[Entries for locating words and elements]
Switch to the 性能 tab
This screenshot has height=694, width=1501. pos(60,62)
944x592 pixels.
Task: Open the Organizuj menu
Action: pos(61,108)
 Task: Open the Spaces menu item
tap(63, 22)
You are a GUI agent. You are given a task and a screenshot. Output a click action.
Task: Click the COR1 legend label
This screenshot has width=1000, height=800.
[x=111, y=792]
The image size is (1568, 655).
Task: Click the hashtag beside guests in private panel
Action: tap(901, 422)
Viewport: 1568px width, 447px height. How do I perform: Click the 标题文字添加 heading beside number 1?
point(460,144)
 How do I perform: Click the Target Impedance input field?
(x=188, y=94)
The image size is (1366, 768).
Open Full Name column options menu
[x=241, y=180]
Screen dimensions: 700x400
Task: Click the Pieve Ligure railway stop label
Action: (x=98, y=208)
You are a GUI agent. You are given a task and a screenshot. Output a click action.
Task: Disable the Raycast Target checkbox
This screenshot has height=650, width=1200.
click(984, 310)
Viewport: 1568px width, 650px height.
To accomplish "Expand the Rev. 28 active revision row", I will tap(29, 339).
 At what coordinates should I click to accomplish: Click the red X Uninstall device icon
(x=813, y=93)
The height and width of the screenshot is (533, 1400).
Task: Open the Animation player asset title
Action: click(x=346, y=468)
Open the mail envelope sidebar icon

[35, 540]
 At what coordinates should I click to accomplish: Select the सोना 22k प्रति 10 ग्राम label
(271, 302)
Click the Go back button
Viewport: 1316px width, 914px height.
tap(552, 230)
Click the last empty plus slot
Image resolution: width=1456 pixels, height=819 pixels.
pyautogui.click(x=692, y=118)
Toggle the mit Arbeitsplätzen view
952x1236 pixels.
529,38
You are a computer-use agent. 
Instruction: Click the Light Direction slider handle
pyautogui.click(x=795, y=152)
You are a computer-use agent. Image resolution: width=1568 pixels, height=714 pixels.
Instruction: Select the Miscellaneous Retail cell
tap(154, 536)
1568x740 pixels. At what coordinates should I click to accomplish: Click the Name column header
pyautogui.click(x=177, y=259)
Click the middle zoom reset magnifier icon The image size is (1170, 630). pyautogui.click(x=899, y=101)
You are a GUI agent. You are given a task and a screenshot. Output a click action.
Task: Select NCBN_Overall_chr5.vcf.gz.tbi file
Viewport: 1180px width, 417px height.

* [YOUR GOAL]
Write out all of the records again, switching each "GUI agent" to "screen agent" and changing nothing else.

* [EXERCISE SOLUTION]
Switch to the 性能 tab
This screenshot has height=694, width=1501. pos(60,62)
944x592 pixels.
Task: Open the Organizuj menu
Action: pos(61,108)
 Task: Open the Spaces menu item
tap(63, 22)
You are a screen agent. You are given a task and a screenshot. Output a click action.
Task: Click the COR1 legend label
This screenshot has width=1000, height=800.
[x=111, y=792]
The image size is (1568, 655).
Task: Click the hashtag beside guests in private panel
Action: tap(901, 422)
Viewport: 1568px width, 447px height. How do I perform: Click the 标题文字添加 heading beside number 1?
point(460,144)
 How do I perform: Click the Target Impedance input field?
(x=188, y=94)
The image size is (1366, 768).
Open Full Name column options menu
[x=241, y=180]
Screen dimensions: 700x400
Task: Click the Pieve Ligure railway stop label
Action: (x=98, y=208)
You are a screen agent. You are given a task and a screenshot. Output a click action.
Task: Disable the Raycast Target checkbox
This screenshot has height=650, width=1200.
click(984, 310)
Viewport: 1568px width, 650px height.
To accomplish "Expand the Rev. 28 active revision row", I will tap(29, 339).
 At what coordinates should I click to accomplish: Click the red X Uninstall device icon
(x=813, y=93)
The height and width of the screenshot is (533, 1400).
Task: Open the Animation player asset title
Action: click(x=346, y=468)
Open the mail envelope sidebar icon

[35, 540]
 At what coordinates should I click to accomplish: Select the सोना 22k प्रति 10 ग्राम label
(271, 302)
Click the Go back button
Viewport: 1316px width, 914px height.
tap(552, 230)
Click the last empty plus slot
Image resolution: width=1456 pixels, height=819 pixels.
pyautogui.click(x=692, y=118)
Toggle the mit Arbeitsplätzen view
952x1236 pixels.
529,38
You are a computer-use agent. 
Instruction: Click the Light Direction slider handle
pyautogui.click(x=795, y=152)
You are a computer-use agent. Image resolution: width=1568 pixels, height=714 pixels.
Instruction: Select the Miscellaneous Retail cell
tap(154, 536)
1568x740 pixels. At what coordinates should I click to accomplish: Click the Name column header
pyautogui.click(x=177, y=259)
Click the middle zoom reset magnifier icon The image size is (1170, 630). pyautogui.click(x=899, y=101)
You are a screen agent. You are given a task and a screenshot. Output a click action.
Task: Select NCBN_Overall_chr5.vcf.gz.tbi file
Viewport: 1180px width, 417px height.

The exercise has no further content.